İmam efendinin okuduğu hutbenin ilk başı aynen şöyle;

“Cennet vatanımız, bizim için sadece bir toprak parçasından ibaret değildir. Bu topraklar, kıyamete kadar huzur ve güven içinde yaşamaya azmettiğimiz yurdumuzdur. Aziz şehitlerimizin canlarıyla, kahraman gazilerimizin kanlarıyla, Millî Mücadelemize önderlik eden devlet büyüklerimizin azim, gayret ve kararlılıklarıyla bize bıraktıkları yüce bir emanettir. Bu emanet her birimizin canından daha azizdir. Gerektiğinde can vereceğiz, canandan geçeceğiz, bütün varımızı feda edeceğiz; ancak ecdat yadigârı vatanımızdan İstiklâl Marşı’mızda da ifade edildiği gibi asla vazgeçmeyeceğiz.”

İmam efendinin Cuma hutbesi konuşması Filistin konusuyla devam etti ve sonu da aynen şöyleydi;

“Bu vesileyle, üzerinde yaşadığımız bu toprakları bize vatan kılan, yüz yıl önceki destansı mücadeleleriyle bağımsızlığımızı perçinleyen aziz şehitlerimizi ve kahraman gazilerimizi rahmet ve minnetle yâd ediyoruz. Rabbimiz, onların bıraktığı emanetlere sahip çıkabilmeyi bizlere ve nesillerimize nasip eylesin.”

Ve hutbe konuşması bitti.

Bir an, camiinin içinde değil de arka tarafındaki bahçe kısmında saf aldığıma sevindim.

Neden mi?

Allah aşkına, bu hutbenin hiçbir yerinde Gazi Mustafa Kemal Atatürk’ün ismi tek bir yerde geçiyor mu?

Hayır…

Atatürk’ün ismi hiç anılmıyor.

Cuma namazından bir saat sonra Şirinevler Muhtarı Ozan Özçelik’i aradım.

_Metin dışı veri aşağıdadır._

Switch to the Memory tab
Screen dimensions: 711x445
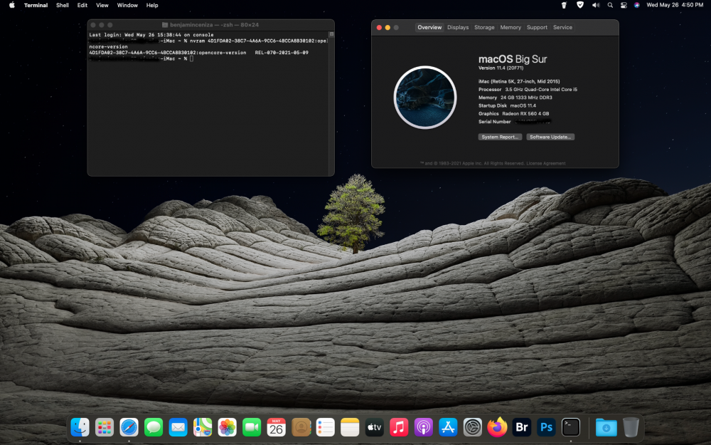coord(510,27)
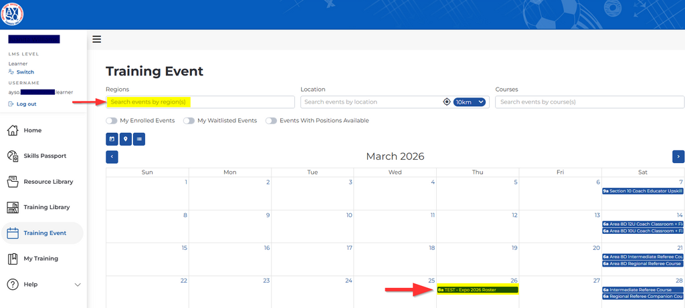Switch to list view

(139, 139)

“Vatanın kurtuluşundan, Cumhuriyetin kuruluşundan bahsedildi ama hiç Atatürk’ün ismi geçmedi, dikkatini çekti mi?” diye sordum.

Ozan Muhtarın da dikkatini çekmiş.

Ve Diyanetin internet sitesinden ülke genelinde bu Cuma okunan hutbe metnini gönderdi bana.

Şirinevler Camii İmam Hatibinin hutbede okuduğu metnin bire bir aynısı.

Dedim ya, Allah’tan cami içinde değil de arka bahçe de saf tutmuşum diye.

Yoksa camii içinde “Atatürk ismini anmaktan neden bu kadar korkuyorsunuz, o olmasaydı bugün burada bu Cuma namazını acaba kılabiliyor muyduk?” şeklinde tepkimi koyardım.

Cemaatten bazı kişiler belki bana kızardı, belki de kızmazdı.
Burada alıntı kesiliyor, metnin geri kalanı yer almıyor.